Idea: limited template expansion

Steven Schveighoffer via Digitalmars-d digitalmars-d at puremagic.com
Thu Jan 21 05:36:28 PST 2016


On 1/20/16 6:01 PM, David Nadlinger wrote:
> On Wednesday, 20 January 2016 at 22:00:45 UTC, Steven Schveighoffer wrote:
>> Imagine if you such a call returned something, and you simply used it
>> throughout the rest of your function. The compiler could rewrite this
>> as a template and compile all three versions and branch to the
>> appropriate one, but your code would simply read as a straightforward
>> procedural function.
>
> But if you abstract away the dispatch part into a (meta)template
> function like I suggested, the caller would still be just as linear, right?
>
> How would the client code be simpler with a built-in language feature?

The use case I have in mind is a parser, let's say an xml parser.

You have a file, it could be UTF8, UTF16, UTF32 (not to mention 
endianness, but that just adds to the number of finite possibilities)

Once you have determined the encoding, it doesn't change. So it's not 
advantageous to store the encoding in a runtime variable and check it at 
every turn. It makes more sense to templatize the code that deals with 
the XML parsing based on the code unit type, once that has been determined.

But client code ALSO has to deal with this, not just the library. So the 
implementation details sort of leak out into the caller.

Let's say there is a function parseXML that returns a range (a la 
byLine) that gives you elements from the xml tree.
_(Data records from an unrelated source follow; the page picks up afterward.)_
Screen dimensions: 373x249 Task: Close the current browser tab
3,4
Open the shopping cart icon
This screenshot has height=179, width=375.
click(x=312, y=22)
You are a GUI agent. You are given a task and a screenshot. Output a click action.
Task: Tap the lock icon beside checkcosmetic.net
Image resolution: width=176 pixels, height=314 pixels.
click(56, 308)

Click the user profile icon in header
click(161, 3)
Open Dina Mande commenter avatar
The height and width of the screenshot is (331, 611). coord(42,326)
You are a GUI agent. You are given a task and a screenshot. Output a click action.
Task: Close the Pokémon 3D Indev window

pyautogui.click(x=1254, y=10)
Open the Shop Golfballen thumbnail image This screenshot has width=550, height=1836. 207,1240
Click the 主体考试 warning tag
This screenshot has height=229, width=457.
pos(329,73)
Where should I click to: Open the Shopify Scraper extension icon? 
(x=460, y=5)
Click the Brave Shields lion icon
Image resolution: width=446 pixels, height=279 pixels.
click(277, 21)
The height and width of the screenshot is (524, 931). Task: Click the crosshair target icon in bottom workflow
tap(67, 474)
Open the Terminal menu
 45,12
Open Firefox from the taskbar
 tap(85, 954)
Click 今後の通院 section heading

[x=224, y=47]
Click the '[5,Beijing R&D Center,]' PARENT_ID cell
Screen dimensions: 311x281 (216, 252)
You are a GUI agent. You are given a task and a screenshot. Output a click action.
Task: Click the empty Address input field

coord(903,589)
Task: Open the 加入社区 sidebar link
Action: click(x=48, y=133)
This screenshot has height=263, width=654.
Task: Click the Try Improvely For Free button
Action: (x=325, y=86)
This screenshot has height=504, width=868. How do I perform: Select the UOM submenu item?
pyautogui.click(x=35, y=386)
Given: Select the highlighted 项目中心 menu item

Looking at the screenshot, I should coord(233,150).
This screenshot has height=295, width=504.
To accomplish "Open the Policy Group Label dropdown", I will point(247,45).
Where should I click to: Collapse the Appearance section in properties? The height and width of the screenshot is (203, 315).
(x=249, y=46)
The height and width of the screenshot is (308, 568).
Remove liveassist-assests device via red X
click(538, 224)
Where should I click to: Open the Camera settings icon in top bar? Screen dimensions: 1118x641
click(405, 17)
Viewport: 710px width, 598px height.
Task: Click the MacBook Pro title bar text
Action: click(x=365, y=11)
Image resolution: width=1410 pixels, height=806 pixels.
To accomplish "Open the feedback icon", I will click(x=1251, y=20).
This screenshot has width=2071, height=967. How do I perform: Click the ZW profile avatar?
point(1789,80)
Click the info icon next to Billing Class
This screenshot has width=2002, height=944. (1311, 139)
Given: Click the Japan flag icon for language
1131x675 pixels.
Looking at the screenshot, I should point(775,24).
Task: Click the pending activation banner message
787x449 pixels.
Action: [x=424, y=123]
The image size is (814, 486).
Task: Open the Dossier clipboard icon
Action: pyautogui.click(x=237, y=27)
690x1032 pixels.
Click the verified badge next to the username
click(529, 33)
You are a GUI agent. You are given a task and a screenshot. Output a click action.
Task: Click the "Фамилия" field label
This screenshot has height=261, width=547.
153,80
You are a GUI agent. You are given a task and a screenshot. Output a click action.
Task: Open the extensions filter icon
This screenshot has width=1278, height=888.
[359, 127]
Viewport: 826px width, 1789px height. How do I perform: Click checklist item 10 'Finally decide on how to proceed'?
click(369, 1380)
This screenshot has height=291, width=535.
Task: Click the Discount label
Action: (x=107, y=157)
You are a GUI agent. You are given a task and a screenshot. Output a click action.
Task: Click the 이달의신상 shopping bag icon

Instead of a nice thing like:

foreach(element; file.asUTFX.parseXML)
{
    ... client code
}

you have to do something like this:

switch(file.detectBOM)
{
    case UTF8:
        foreach(element; file.asUTF8.parseXML)
        {
            ... client code
        }
        break;
    case UTF16:
        foreach(element; file.asUTF16.parseXML)
        {
            ... client code
        }
        break;
    case UTF32:
        foreach(element; file.asUTF32.parseXML)
        {
            ... client code
        }
        break;
}

In other words, the API *requires* you to write this switch thingy (and 
obviously to break up your client code into another function), or use 
some other mechanism. I want to hide the details of what is happening 
there in a simple call so the code is easy to read/write.